§ **Task**
In the material below, find the line containing "How to Explain" and the line containing "[Zobraziť ponuku] (223, 794)", then reproduce exactly both of them and every line between, and nothing else.

§ **Input data**

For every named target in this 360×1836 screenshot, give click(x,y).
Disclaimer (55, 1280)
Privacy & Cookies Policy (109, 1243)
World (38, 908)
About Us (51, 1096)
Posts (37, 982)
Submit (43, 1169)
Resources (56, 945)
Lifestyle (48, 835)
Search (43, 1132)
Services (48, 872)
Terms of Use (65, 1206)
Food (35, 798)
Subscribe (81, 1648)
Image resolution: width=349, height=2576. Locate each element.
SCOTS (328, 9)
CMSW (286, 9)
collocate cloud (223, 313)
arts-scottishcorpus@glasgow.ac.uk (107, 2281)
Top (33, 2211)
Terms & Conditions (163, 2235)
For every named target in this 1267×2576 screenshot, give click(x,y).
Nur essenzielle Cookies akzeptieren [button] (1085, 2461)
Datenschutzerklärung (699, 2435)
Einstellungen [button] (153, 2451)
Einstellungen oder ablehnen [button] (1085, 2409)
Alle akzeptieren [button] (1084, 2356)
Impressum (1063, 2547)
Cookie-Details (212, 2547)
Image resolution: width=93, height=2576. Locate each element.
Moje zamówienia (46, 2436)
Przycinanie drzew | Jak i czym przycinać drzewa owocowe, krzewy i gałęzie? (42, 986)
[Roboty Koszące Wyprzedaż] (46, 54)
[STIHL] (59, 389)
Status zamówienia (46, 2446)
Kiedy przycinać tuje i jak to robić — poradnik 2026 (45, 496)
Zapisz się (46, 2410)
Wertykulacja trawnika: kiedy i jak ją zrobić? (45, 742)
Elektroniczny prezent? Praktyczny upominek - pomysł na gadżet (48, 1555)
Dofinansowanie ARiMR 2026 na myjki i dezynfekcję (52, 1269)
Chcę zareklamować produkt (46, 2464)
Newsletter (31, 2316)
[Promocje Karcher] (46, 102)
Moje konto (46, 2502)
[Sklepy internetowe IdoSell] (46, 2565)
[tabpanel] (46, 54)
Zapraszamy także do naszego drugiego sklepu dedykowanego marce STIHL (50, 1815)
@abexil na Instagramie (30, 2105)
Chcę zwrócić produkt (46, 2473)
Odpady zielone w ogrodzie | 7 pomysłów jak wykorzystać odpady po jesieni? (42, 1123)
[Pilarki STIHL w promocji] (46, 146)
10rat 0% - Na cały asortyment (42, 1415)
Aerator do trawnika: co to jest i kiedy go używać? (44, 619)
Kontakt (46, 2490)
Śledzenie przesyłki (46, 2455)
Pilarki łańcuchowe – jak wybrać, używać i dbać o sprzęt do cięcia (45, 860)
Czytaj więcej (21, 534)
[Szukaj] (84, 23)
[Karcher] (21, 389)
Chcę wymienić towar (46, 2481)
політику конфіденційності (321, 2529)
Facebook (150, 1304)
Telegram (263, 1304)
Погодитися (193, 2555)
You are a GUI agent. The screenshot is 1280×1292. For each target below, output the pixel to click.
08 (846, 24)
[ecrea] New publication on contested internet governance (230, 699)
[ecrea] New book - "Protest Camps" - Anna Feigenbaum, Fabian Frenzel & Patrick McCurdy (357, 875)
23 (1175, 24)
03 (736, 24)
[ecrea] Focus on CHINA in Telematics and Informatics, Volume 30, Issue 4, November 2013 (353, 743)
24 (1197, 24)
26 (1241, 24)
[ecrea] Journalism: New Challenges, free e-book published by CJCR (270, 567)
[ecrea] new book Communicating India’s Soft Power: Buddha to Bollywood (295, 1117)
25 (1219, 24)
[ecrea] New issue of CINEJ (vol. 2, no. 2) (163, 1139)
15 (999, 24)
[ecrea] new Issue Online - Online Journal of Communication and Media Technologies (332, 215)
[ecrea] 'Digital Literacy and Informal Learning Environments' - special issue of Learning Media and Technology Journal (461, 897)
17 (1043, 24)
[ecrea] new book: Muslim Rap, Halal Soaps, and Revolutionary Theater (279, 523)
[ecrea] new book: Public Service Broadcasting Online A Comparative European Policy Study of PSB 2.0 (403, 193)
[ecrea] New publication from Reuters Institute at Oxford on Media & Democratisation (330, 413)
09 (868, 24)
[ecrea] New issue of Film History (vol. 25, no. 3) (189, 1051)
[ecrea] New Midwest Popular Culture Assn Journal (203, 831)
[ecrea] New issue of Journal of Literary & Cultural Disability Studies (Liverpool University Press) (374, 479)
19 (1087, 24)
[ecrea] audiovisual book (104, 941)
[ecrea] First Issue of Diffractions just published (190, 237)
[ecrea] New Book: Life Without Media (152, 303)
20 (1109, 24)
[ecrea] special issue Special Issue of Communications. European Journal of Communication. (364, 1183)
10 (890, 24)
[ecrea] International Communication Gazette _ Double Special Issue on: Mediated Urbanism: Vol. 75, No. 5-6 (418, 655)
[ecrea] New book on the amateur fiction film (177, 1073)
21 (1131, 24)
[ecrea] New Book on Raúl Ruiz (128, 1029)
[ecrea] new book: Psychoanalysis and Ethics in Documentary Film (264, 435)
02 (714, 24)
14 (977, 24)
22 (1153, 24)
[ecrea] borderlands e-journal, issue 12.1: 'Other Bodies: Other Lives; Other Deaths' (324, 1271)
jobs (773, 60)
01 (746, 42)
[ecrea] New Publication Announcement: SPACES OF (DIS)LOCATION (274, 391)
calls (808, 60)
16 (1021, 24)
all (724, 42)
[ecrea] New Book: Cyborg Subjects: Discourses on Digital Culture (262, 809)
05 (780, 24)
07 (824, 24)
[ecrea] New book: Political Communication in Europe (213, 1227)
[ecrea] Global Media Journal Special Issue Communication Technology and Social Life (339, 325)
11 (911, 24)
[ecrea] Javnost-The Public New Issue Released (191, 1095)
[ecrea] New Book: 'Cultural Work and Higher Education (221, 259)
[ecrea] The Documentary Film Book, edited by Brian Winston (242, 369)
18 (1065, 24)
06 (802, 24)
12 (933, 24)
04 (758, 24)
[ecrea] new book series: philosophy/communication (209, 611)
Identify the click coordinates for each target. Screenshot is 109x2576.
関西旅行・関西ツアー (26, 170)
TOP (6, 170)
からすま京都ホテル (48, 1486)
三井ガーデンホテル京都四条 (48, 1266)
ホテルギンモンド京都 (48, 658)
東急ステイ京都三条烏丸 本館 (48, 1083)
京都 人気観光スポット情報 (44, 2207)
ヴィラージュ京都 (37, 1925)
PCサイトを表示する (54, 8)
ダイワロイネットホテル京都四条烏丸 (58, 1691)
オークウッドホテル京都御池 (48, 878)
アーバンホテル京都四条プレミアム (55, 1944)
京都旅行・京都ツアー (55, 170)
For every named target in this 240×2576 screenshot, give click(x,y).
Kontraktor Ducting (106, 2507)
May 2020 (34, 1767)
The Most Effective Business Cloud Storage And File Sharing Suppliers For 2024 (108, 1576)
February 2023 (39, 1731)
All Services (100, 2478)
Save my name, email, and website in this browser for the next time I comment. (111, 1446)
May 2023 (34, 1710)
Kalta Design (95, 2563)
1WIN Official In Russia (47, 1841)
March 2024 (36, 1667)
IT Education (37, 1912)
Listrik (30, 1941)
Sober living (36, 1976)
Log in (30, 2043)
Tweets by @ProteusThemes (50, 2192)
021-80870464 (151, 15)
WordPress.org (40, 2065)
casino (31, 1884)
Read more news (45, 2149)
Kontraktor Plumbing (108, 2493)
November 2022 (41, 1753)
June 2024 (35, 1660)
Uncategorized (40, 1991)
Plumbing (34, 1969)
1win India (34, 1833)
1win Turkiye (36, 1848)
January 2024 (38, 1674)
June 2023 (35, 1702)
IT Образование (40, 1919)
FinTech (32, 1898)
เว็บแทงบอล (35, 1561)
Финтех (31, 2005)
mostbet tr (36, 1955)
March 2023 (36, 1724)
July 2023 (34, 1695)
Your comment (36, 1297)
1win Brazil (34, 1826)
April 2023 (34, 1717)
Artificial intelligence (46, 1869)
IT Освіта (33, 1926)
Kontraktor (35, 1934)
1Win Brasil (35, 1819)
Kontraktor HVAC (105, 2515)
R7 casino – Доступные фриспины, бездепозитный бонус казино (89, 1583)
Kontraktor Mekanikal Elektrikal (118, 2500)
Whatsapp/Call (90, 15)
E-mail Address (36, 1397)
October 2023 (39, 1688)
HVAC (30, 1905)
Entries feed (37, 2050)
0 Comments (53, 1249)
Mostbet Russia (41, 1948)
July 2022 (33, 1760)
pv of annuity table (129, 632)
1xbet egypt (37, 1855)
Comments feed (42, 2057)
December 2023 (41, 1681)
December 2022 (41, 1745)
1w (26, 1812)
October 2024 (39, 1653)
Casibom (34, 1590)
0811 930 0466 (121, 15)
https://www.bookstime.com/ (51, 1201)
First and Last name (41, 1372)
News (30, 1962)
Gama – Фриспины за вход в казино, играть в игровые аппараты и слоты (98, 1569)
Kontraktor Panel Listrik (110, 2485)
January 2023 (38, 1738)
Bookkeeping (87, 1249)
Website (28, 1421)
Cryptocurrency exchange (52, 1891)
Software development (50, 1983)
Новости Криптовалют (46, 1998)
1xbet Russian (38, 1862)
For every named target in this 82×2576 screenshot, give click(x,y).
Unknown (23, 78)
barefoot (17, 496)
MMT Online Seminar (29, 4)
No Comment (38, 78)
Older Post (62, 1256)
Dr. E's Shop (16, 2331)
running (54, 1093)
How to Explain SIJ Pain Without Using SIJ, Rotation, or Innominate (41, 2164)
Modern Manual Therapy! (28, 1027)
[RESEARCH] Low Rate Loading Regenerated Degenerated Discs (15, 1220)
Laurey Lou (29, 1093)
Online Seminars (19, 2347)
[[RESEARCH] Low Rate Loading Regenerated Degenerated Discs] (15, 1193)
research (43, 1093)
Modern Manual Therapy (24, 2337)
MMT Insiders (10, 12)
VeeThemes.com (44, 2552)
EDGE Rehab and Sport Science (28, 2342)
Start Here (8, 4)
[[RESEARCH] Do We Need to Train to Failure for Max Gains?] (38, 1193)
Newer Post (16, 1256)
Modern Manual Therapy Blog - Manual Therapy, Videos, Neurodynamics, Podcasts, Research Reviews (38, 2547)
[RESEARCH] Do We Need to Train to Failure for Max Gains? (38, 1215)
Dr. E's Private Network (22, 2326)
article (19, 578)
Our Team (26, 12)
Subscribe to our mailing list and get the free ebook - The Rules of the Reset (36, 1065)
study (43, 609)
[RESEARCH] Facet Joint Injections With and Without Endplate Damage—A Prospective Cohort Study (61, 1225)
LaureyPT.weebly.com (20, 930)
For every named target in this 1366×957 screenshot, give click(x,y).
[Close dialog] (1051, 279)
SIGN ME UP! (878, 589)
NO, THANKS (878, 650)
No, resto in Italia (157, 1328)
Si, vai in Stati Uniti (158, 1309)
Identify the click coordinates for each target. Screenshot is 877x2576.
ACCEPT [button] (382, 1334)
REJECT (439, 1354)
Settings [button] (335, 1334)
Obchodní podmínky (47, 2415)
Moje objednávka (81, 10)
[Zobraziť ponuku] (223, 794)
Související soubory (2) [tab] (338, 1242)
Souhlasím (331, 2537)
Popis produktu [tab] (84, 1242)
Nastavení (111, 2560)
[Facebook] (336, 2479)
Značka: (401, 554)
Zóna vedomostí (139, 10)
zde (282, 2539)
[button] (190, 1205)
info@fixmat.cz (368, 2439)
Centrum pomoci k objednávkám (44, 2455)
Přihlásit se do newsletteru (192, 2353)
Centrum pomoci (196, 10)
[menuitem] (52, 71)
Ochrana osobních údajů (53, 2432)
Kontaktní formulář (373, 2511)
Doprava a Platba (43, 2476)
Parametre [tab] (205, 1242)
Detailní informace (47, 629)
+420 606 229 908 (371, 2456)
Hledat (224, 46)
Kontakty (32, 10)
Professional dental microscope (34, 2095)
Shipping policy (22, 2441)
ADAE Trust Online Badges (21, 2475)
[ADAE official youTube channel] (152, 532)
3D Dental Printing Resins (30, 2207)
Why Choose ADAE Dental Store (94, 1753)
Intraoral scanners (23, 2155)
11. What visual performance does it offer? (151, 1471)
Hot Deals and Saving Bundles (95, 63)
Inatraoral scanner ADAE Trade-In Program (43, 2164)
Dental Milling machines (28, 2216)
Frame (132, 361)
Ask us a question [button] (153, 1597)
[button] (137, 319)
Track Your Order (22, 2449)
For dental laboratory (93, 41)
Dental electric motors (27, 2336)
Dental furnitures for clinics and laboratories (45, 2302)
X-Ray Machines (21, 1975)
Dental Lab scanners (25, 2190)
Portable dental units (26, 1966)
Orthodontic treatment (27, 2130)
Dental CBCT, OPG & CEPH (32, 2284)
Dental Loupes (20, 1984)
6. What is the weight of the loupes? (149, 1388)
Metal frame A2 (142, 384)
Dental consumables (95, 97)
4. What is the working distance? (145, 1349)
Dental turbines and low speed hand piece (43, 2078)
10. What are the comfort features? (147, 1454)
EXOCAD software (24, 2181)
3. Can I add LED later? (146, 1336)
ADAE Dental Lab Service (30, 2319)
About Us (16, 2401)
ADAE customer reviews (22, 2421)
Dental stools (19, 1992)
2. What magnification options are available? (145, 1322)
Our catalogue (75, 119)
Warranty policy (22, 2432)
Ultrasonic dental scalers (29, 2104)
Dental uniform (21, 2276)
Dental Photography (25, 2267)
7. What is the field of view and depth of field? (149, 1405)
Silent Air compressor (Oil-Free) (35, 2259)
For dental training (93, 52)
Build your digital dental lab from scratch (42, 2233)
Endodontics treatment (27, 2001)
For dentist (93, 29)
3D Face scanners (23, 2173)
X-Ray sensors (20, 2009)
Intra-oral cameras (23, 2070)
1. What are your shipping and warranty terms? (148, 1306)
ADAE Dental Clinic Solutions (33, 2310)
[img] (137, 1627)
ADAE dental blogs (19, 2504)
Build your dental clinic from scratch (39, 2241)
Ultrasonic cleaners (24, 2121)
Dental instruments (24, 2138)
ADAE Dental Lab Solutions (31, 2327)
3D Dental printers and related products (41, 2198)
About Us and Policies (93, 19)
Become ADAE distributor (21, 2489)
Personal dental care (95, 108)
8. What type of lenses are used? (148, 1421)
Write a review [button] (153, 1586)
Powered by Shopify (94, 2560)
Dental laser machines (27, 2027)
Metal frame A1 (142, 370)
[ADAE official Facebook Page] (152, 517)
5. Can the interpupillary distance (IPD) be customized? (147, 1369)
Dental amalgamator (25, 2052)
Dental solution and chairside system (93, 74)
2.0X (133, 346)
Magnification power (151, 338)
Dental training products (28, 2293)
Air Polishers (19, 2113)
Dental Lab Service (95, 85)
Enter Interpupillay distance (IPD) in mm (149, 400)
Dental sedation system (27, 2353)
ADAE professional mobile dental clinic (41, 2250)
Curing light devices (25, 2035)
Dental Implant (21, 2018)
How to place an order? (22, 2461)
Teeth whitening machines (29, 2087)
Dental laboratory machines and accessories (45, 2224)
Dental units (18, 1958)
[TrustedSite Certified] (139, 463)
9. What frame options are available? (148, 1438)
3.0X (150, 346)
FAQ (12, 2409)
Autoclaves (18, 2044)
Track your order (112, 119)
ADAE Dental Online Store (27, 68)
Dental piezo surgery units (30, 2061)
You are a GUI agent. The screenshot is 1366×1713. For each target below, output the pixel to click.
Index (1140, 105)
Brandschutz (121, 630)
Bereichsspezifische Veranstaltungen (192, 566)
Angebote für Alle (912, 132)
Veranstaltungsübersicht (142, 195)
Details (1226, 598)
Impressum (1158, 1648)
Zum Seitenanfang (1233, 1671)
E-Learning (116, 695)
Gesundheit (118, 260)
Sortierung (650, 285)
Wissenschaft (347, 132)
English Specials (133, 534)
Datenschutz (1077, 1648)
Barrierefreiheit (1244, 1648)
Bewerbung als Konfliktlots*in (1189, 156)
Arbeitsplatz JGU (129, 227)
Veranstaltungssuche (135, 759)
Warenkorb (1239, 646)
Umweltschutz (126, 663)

§ **Answer**
How to Explain SIJ Pain Without Using SIJ, Rotation, or Innominate (41, 2164)
Modern Manual Therapy! (28, 1027)
[RESEARCH] Low Rate Loading Regenerated Degenerated Discs (15, 1220)
Laurey Lou (29, 1093)
Online Seminars (19, 2347)
[[RESEARCH] Low Rate Loading Regenerated Degenerated Discs] (15, 1193)
research (43, 1093)
Modern Manual Therapy (24, 2337)
MMT Insiders (10, 12)
VeeThemes.com (44, 2552)
EDGE Rehab and Sport Science (28, 2342)
Start Here (8, 4)
[[RESEARCH] Do We Need to Train to Failure for Max Gains?] (38, 1193)
Newer Post (16, 1256)
Modern Manual Therapy Blog - Manual Therapy, Videos, Neurodynamics, Podcasts, Research Reviews (38, 2547)
[RESEARCH] Do We Need to Train to Failure for Max Gains? (38, 1215)
Dr. E's Private Network (22, 2326)
article (19, 578)
Our Team (26, 12)
Subscribe to our mailing list and get the free ebook - The Rules of the Reset (36, 1065)
study (43, 609)
[RESEARCH] Facet Joint Injections With and Without Endplate Damage—A Prospective Cohort Study (61, 1225)
LaureyPT.weebly.com (20, 930)
For every named target in this 1366×957 screenshot, give click(x,y).
[Close dialog] (1051, 279)
SIGN ME UP! (878, 589)
NO, THANKS (878, 650)
No, resto in Italia (157, 1328)
Si, vai in Stati Uniti (158, 1309)
Identify the click coordinates for each target. Screenshot is 877x2576.
ACCEPT [button] (382, 1334)
REJECT (439, 1354)
Settings [button] (335, 1334)
Obchodní podmínky (47, 2415)
Moje objednávka (81, 10)
[Zobraziť ponuku] (223, 794)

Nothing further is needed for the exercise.